In NVB our private speech is not even allowed to be expressed in public speech. We inevitably get stuck with NVB private speech as NVB speakers endlessly force and accuse each other that we are causing our own behavior. This fallacy has been around for a long time. However, we are neither causing our SVB nor our NVB and so, we are also neither causing our SVB private speech nor our NVB private speech. It is impossible to be stuck with SVB private speech. To the extent we have been involved in SVB, it will have a regulating affect even if we are with NVB speakers.

Speaking and listening should be considered together in the same as breathing out and breathing in. If we talk, we do so on an outgoing breath and if we listen, we become focused on ingoing breath to the point that we become still and that our breathing is deep and calm. It makes no sense to think of speaking and listening behaviors as separate. It is only due to our repeated involvement in NVB that we keep thinking of them as separate. Although we may think of them as separate, they are not separate and thinking of them as separate maintains many of our problems.

Speaking only makes sense to the extent that we are listening and listening only makes sense to the extent that we are speaking. However, in NVB the speaker prevents the listener from speaking or forces him or her to speak in a manner that is determined by him or by her. Thus, in NVB the speaker and the listener are separated by their specific place in the dominance hierarchy. NVB is speech which occurs between those who view themselves and others as superior or inferior.

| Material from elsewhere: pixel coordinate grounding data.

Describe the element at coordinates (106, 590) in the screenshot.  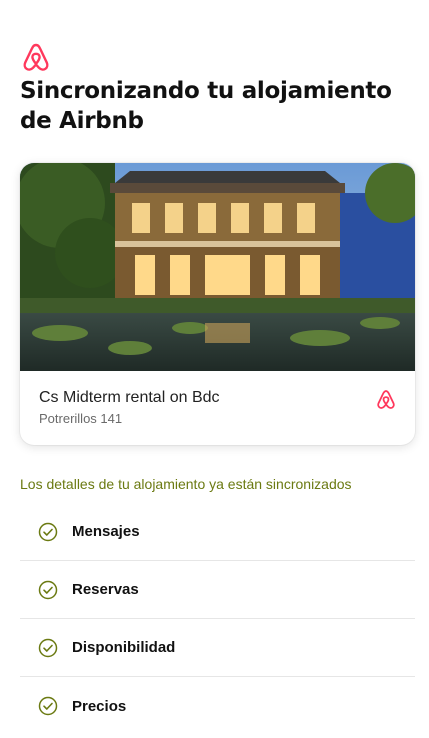
I see `item-label: Reservas` at that location.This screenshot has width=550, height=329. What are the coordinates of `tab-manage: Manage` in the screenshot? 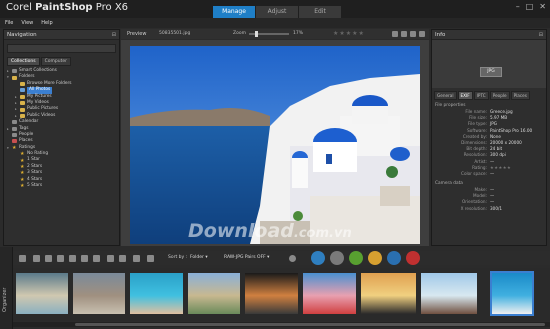 It's located at (234, 12).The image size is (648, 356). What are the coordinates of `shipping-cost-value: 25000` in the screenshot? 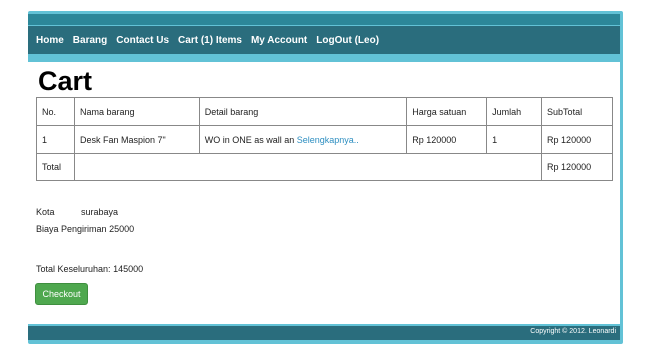 It's located at (122, 229).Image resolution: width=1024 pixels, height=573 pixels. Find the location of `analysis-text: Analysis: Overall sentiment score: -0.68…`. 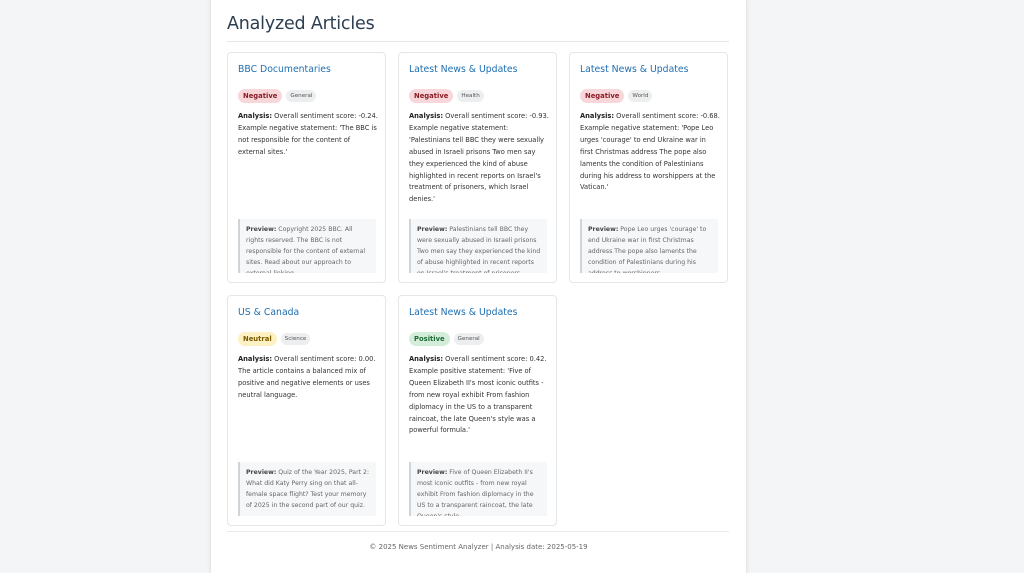

analysis-text: Analysis: Overall sentiment score: -0.68… is located at coordinates (650, 152).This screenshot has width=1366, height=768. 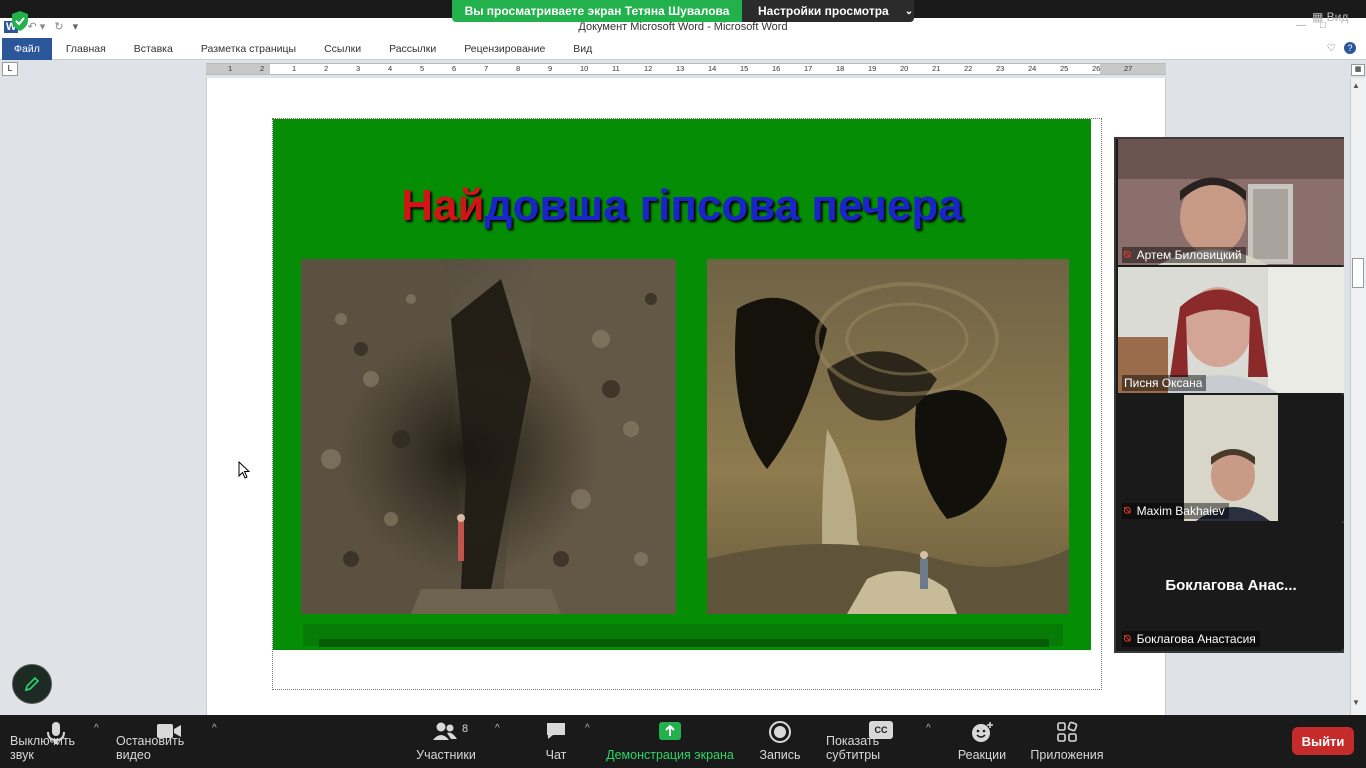 I want to click on slide-title-red: Най, so click(x=443, y=206).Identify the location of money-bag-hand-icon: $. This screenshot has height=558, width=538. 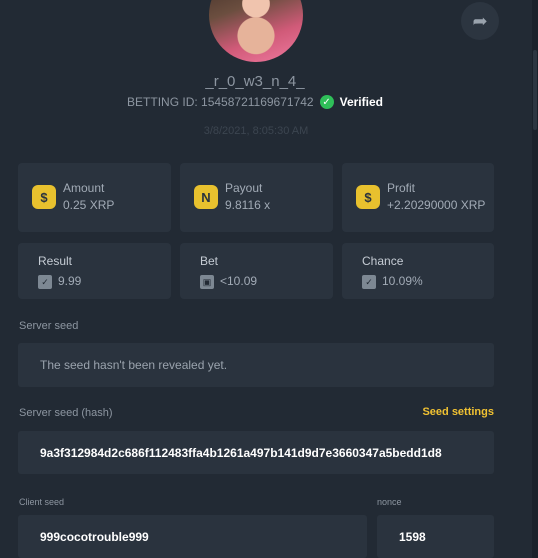
(44, 197).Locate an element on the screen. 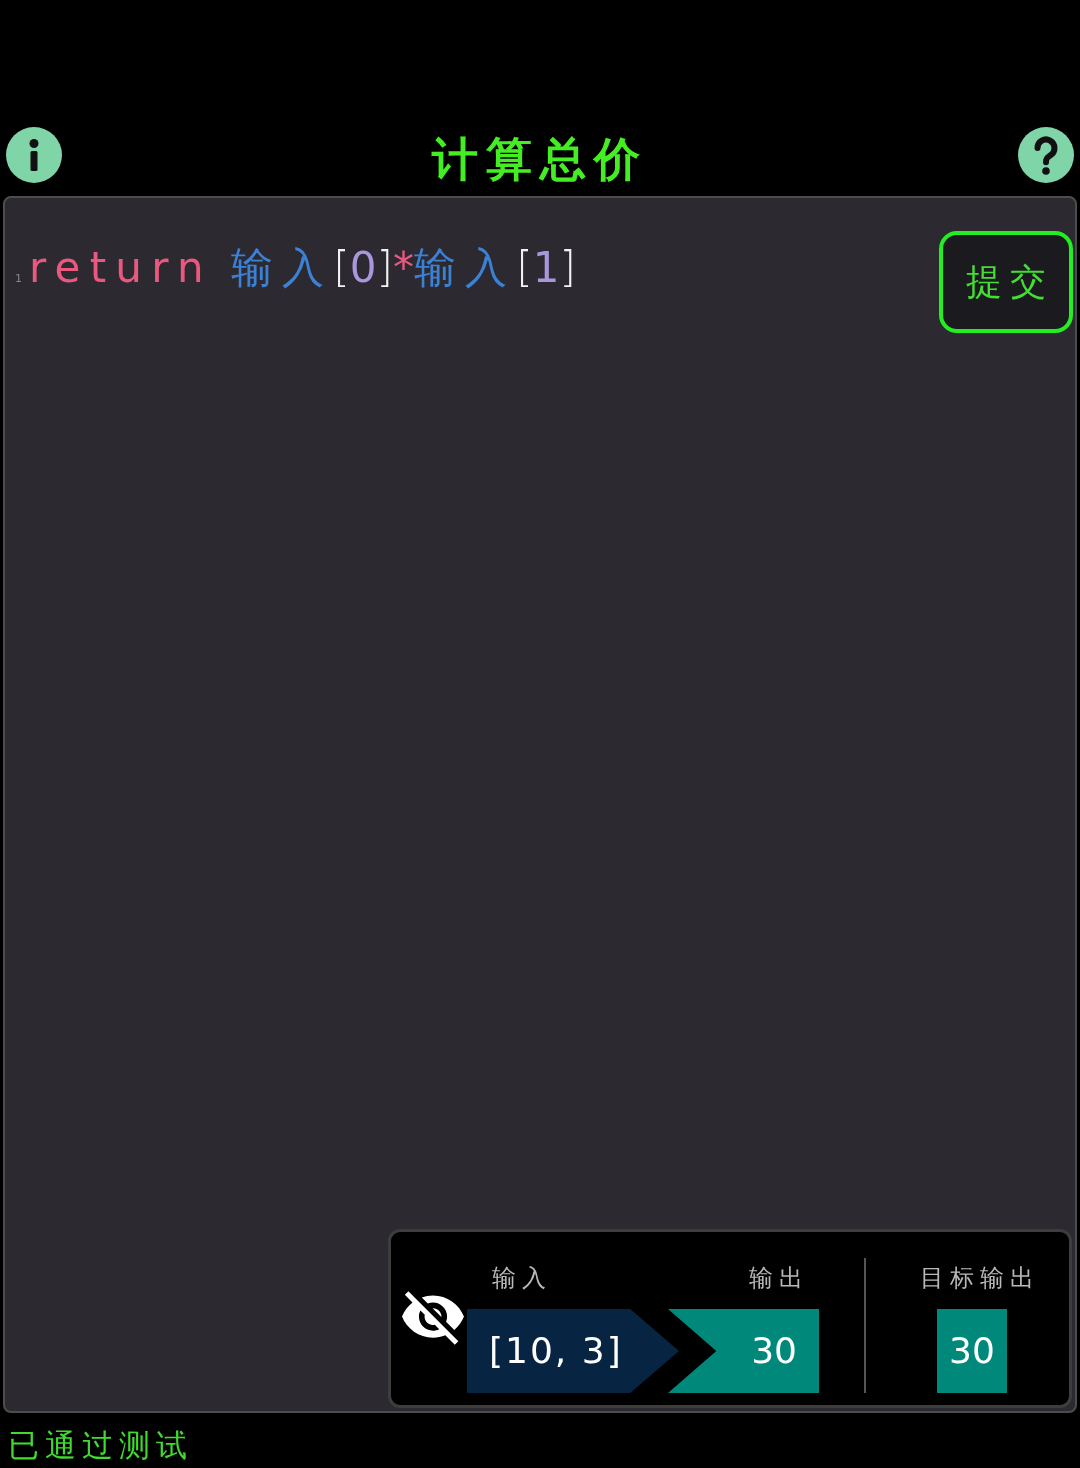 This screenshot has height=1468, width=1080. output-label: 输出 is located at coordinates (780, 1278).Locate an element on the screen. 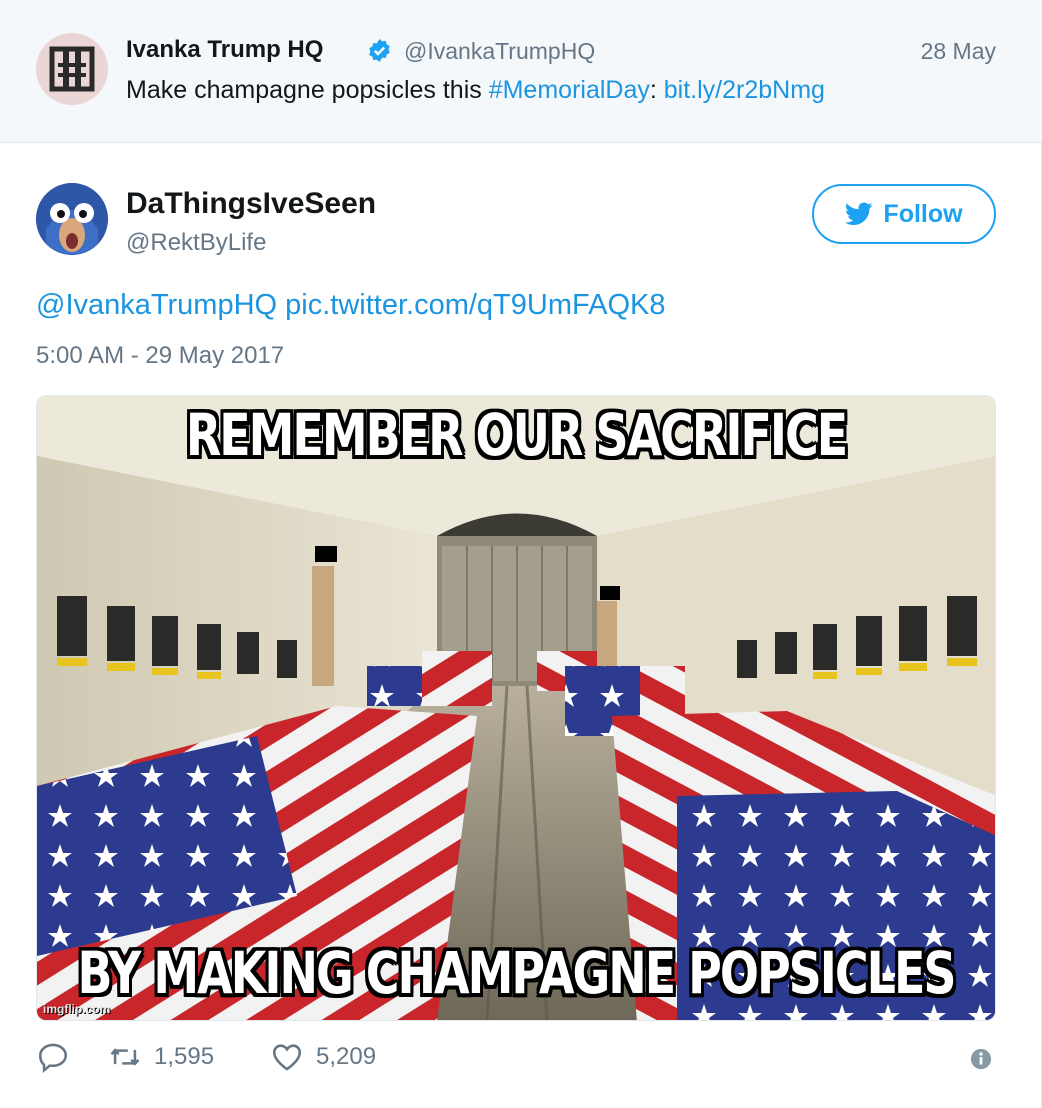  reply-icon is located at coordinates (53, 1058).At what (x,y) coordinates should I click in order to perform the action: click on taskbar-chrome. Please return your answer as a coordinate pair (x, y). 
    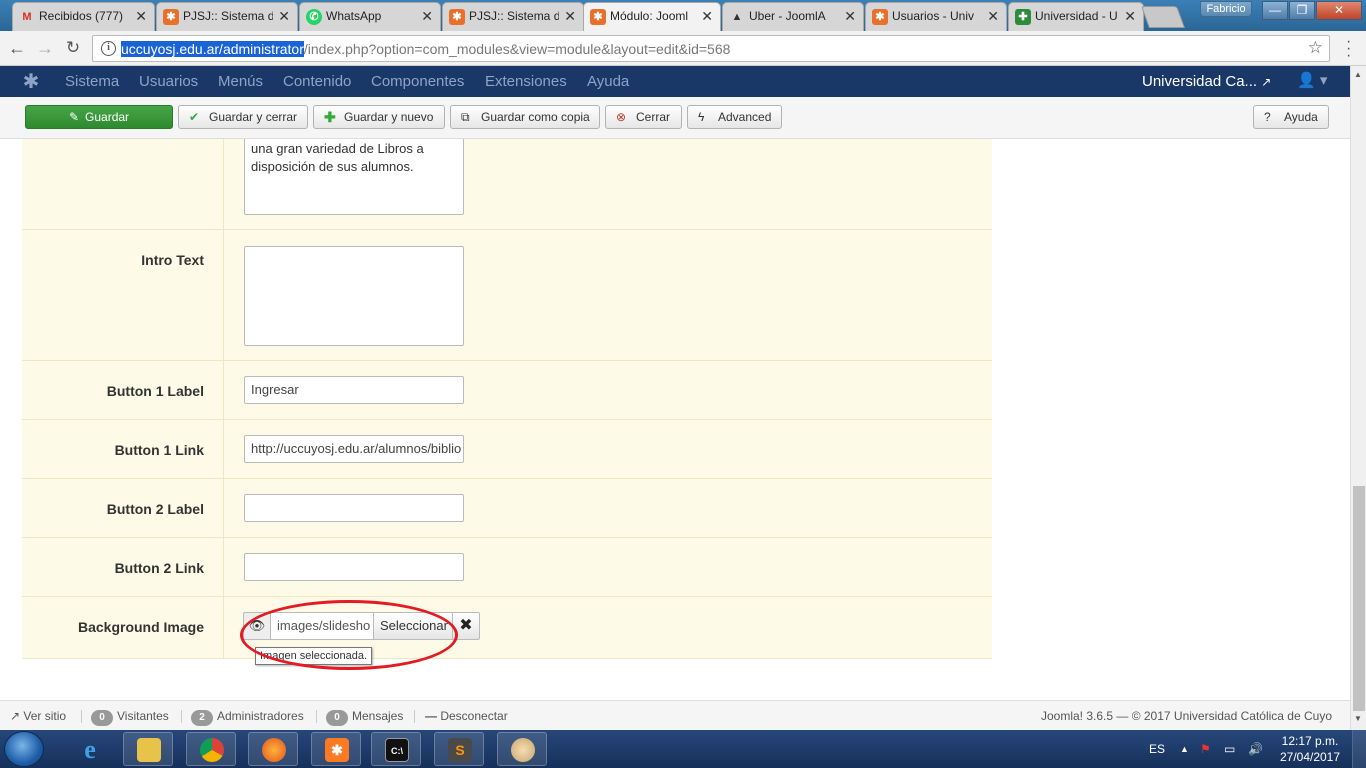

Unlike NVB speakers, who try to dominate and outdo each other and struggle to get each other’s attention, SVB speakers take turns with their listeners, who will also then speak as SVB speakers. In other words, NVB speakers continuously elicit NVB speech, while SVB speakers only evoke SVB speech. Stated differently, NVB always speakers trigger respondent or reflexive behavior in the listener, who will then speak as a NVB speaker, but only SVB speakers can emancipate their listeners into becoming SVB speakers like themselves.

The SVB speaker listens to him or herself while he or she speaks, that is, he or she tracks how he or she is affected by his or her own sound and this allows him or her to monitor how he or she affects the listener. The SVB speaker accurately discriminates when he or she or others produce NVB or SVB and is capable of tracing how the occurrence of one or the other is a function of variables in the environment. Rather than making SVB happen, the SVB speaker knows about the environment in which SVB can and will happen, but he or she also recognizes without any drama the environment in which only NVB can and will happen.

I know how to arrange environments in which SVB can and will happen. What I know can also be known by you. To learn it, you must verify what I write. I urge you to spend time by yourself talking out loud and listening to the sound of your thoughts and your feelings. By creating the environment in which you can safely and calmly express your own private speech in public speech (what you say to yourself can potentially be heard by others), you will become familiar with your ability to have SVB. As you read this text and you use these words to listen to your own sound, you will find it very easy, effortless and enjoyable.